Е. Эткинд, ослабив в книге эту важнейшую тему — партийность (в широком смысле), социальную страстность поэзии, ее гражданственность, в немалой степени профессионально ослабил свою книгу: и потому, что раньше социальное содержание диктовало форму и пафос поэзии; и потому, что социальное со временем все более становится эстетической категорией: и потому, что вне этого критерия все кошки оказываются серы: поэзия будто бы выступает абсолютной величиной, вне зависимости от своего общественного знака. Но ведь это не так, и чем гармоничней и страстней, например, стихи Цветаевой во славу белых добровольцев, тем фальшивей они в своей жизненной основе!.. Мне кажется, критерий соответствия или несоответствия поэзии общественным тенденциям и жизни неправомерно приглушен в монографии. При доработке книги все точки над «и» здесь должны быть поставлены, и это пойдет на пользу существу книги.
Я понимаю, что автор мог не писать об этом потому, что обходит общеизвестное, но ведь его содержательный анализ находит новые пути рассмотрения других известных истин, и в данном случае критерий правдивого, истинного отражения жизни поэзией, критерий социальной принадлежности поэзии может быть рассмотрен им оригинально, по-своему, в связи с проблемами содержательной формы.

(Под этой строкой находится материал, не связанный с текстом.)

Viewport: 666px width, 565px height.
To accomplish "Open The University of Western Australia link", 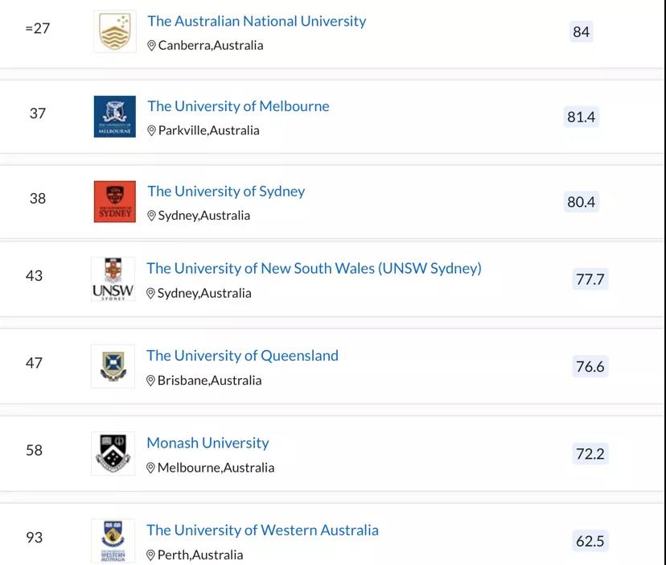I will click(262, 530).
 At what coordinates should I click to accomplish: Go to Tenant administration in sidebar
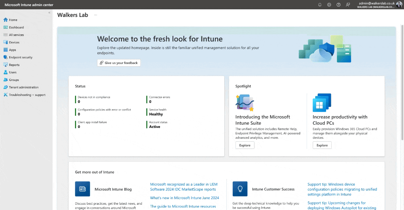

Прочитав эту страницу рецензии, автор-оптимист сник: все остальное можно осуществить посредством косметического ремонта. А тут? Как удовлетворить требование «партийности», когда, во-первых, автор не понимает, что это значит; во-вторых, не собирается пачкать страницы своей книги демагогией; в-третьих… В-третьих, книга написана о другом, и «белые добровольцы», которых когда-то воспела Марина Цветаева (кстати, таких стихов в «Материи стиха» нет), никакого ко мне отношения не имеют. Словом, дело становится скверным, и автор-оптимист впадает в мрачность. Тогда слово берет автор-скептик:
— Ты забыл, что все это — лишь сочетание слов, лишенных смысла. Вставь в рукопись три-четыре фразы в разных местах, ты же их и выкинешь в корректуре: книга уже будет жить. Помнишь историю Давида? Микеланджело создал его по заказу папы Юлия II, и, когда статуя была готова, папа долго на нее любовался, потом заметил: — Все хорошо, да нос длинноват! Микеланджело влез на стремянку, поколотил молотком по кусочку мрамора, который держал зажатым в руке, и, бросив к ногам папы этот кусочек, спросил: — А как теперь? — Теперь замечательно! — воскликнул папа, — этого удара резцом не хватало для полного совершенства
— Предположим, что так… — с сомнением тянет автор, и читает дальше. Но дальше уже ни мин, ни рифов:
Все это (и ряд других замечаний) свидетельствует о том, что работа нуждается еще в шлифовке, додумывании, уточнении. На мой взгляд, в ней есть все данные для того, чтобы стать заметнейшим, явлением советского литературоведения, но для этого необходим еще немалый по объему, увлеченный труд автора, стремящегося к совершенствованию своей интересно задуманной книги.